Indian-Spiced Peppers, Cauliflower & Potatoes

Difficulty: Moderate
Time: 40 minutes
Serves: 4

  • 1½ lbs Yukon Gold potatoes, peeled and cubed
  • 1 lb cauliflower, cut into 3/4 inch florets
  • 6 tbsp canola oil
  • 2 Maestro® Sweet Bell Peppers, seeded and diced
  • 1 Gusto® Hot Pepper, seeded and finely chopped
  • 1½ tsp cumin seeds
  • 1 tsp fennel seeds
  • ½ tsp ground coriander
  • 1 tsp turmeric
  • 1 tsp kosher salt
  • 1 onion, finely chopped
  • 2 cloves garlic, finely chopped
  • 1 tbsp ginger, peeled and finely chopped
  • ½ cup water
  • 1 cup small peas, cooked

This Indian-spiced Maestro® Bell Pepper dish can be served over basmati rice or warmed chickpeas, a South Asian favorite.

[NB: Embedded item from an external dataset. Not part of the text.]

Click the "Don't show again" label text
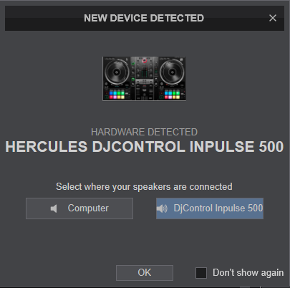This screenshot has height=288, width=290. [248, 273]
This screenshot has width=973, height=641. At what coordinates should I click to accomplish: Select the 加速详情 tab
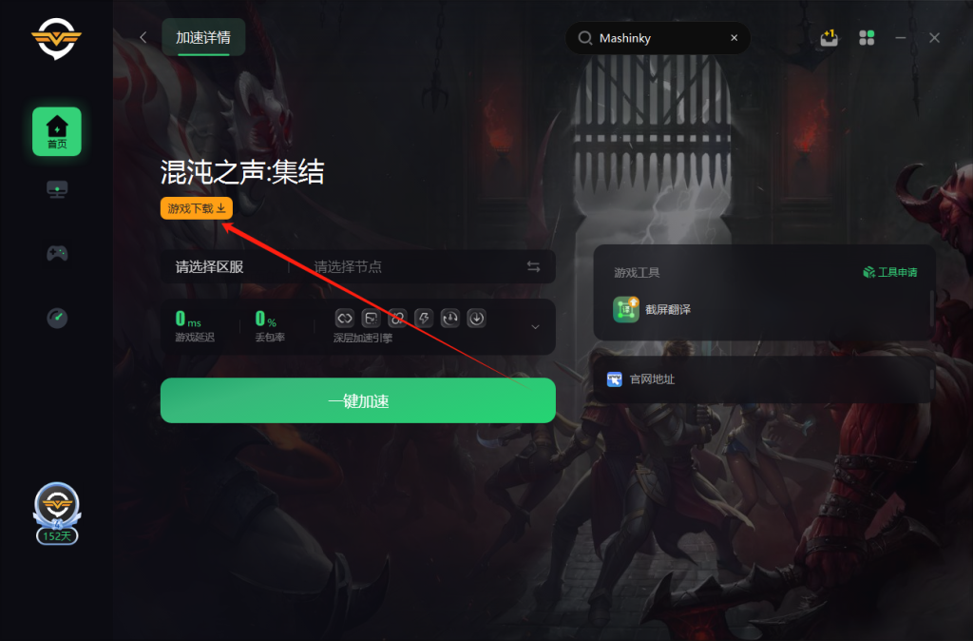tap(203, 37)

  1. Preheat oven to 475ºF. Preheat a shallow baking pan in oven.
  2. Toss cauliflower and potatoes together in a bowl with 3 tbsp canola oil, ½ tsp cumin seeds and ½ tsp salt. Spread in hot baking pan and roast, stirring occasionally, until cauliflower is tender and browned (approx. 20 minutes).
  3. While vegetables are roasting, cook onion, garlic, ginger, Gusto® Mixed Hot Peppers and Maestro® Sweet Bell Peppers in remaining canola oil over medium heat in a large skillet for about 5 minutes. Add remaining cumin, coriander, turmeric and fennel seeds and cook for another 5 minutes, stirring frequently. Add roasted potatoes, cauliflower, water and cook for 2 minutes.
  4. Remove from heat, toss in cooked peas and season with remaining salt. Serve.